▸ Screenshot grounding data:
--------------------

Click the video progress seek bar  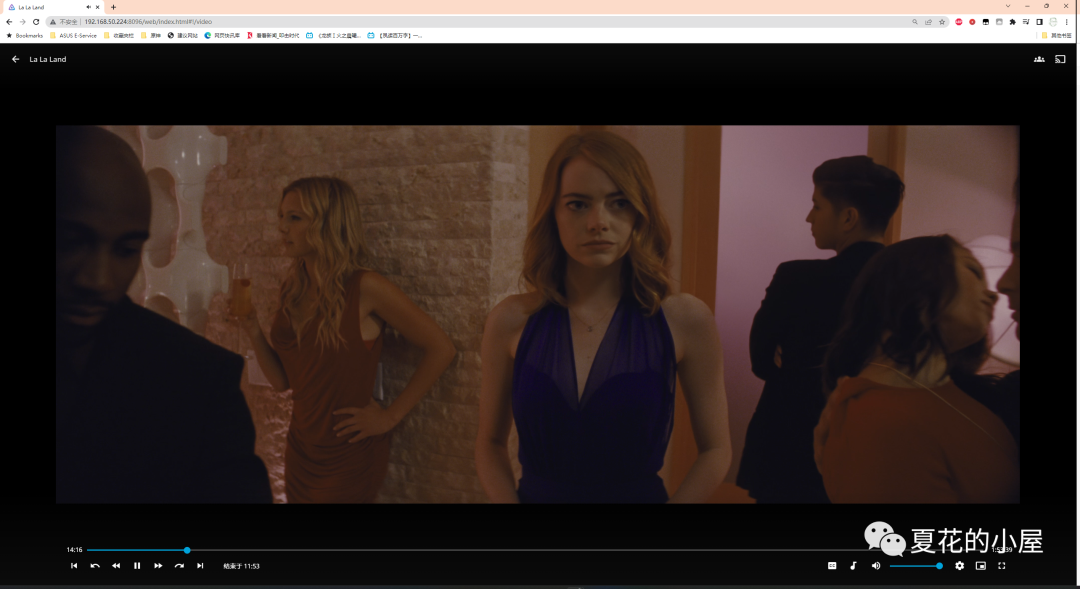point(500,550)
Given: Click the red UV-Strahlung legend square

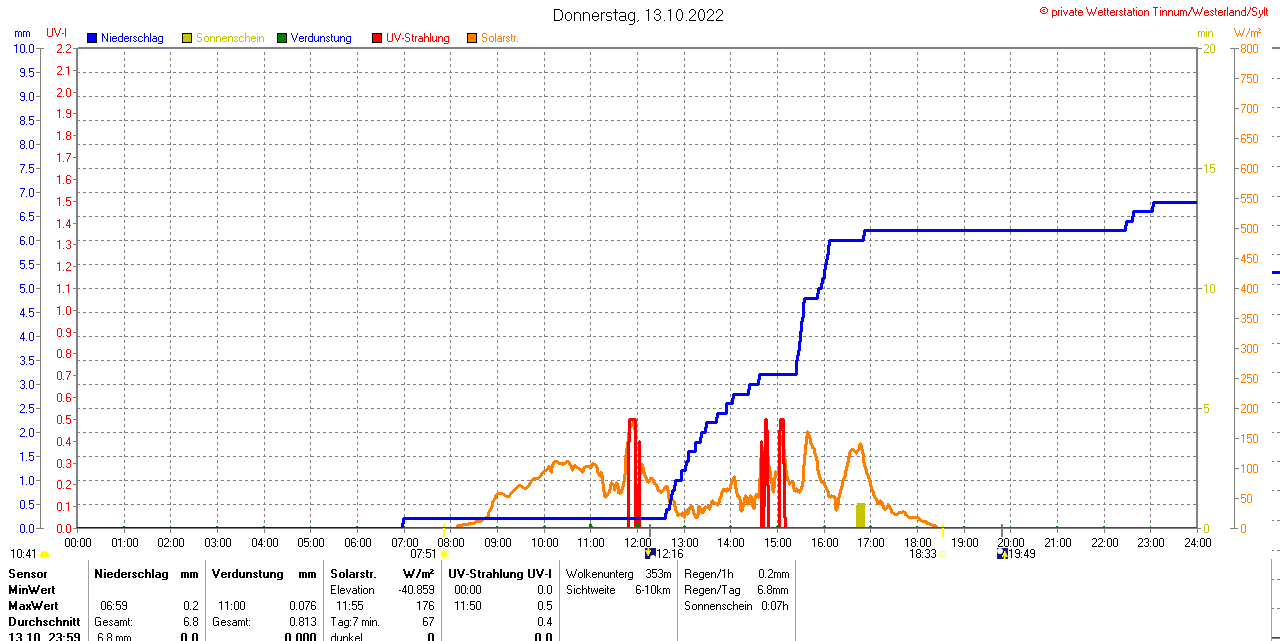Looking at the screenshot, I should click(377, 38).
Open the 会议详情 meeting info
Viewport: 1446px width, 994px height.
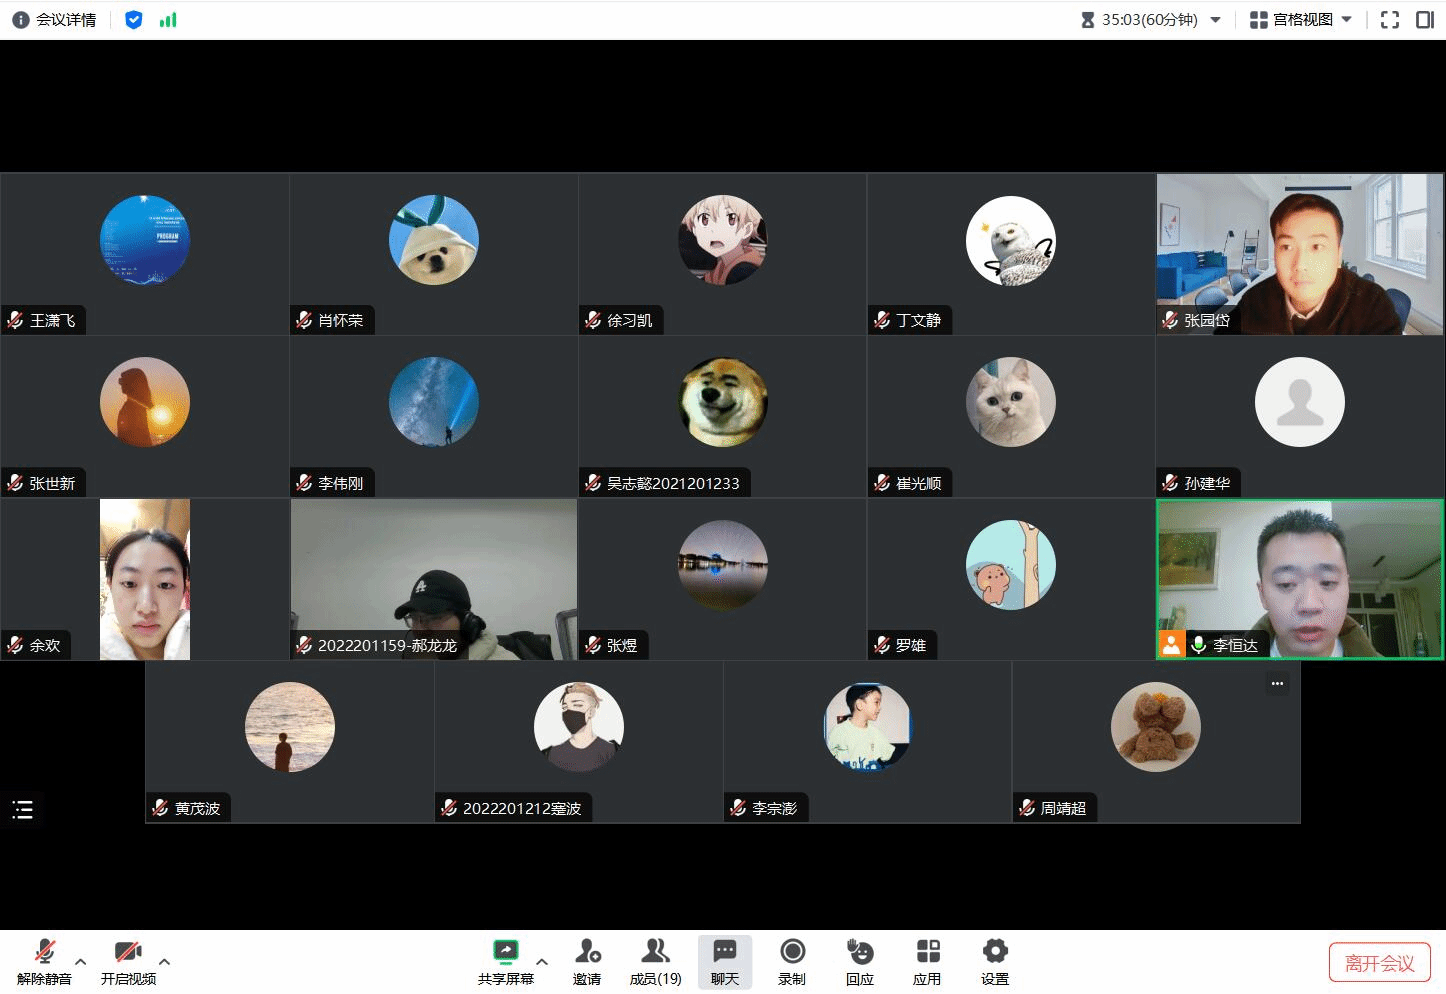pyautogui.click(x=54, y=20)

--------------------

An exact copy is required of the lines from the one holding "Open the 会议详情 meeting info" to the end of the entries above, both included; no pictures belong in it.

▸ Answer:
Open the 会议详情 meeting info
Viewport: 1446px width, 994px height.
pyautogui.click(x=54, y=20)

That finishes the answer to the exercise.